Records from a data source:

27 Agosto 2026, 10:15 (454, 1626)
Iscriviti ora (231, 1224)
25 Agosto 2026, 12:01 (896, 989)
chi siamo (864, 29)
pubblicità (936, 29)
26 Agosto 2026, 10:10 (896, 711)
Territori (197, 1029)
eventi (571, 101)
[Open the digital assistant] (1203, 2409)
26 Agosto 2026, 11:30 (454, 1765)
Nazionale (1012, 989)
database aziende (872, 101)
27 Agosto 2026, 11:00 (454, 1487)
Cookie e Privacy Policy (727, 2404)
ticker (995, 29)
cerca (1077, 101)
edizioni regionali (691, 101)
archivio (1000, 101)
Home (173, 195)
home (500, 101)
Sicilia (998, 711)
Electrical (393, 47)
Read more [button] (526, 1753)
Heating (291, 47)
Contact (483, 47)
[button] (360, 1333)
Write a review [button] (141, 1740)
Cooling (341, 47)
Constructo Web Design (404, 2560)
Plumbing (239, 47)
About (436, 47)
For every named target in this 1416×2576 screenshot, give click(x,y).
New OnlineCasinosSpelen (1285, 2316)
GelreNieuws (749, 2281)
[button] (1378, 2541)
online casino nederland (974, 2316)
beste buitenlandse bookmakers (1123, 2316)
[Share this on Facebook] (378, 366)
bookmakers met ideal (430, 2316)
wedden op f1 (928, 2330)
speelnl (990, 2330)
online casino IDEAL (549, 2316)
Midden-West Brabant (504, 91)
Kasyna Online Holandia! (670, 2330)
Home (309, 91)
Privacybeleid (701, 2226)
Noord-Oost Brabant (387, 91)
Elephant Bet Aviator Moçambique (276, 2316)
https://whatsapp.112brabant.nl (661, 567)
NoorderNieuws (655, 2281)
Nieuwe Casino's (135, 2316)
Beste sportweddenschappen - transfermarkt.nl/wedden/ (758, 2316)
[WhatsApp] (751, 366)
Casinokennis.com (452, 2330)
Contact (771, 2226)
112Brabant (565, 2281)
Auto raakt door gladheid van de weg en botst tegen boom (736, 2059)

▶ **ASSIGNED TASK**
Verbatim reproduction is required for the line holding "Nieuwe Casino's (135, 2316)" and for every line after it in the records, with no other line included.

▶ **PROBLEM SOLUTION**
Nieuwe Casino's (135, 2316)
Beste sportweddenschappen - transfermarkt.nl/wedden/ (758, 2316)
[WhatsApp] (751, 366)
Casinokennis.com (452, 2330)
Contact (771, 2226)
112Brabant (565, 2281)
Auto raakt door gladheid van de weg en botst tegen boom (736, 2059)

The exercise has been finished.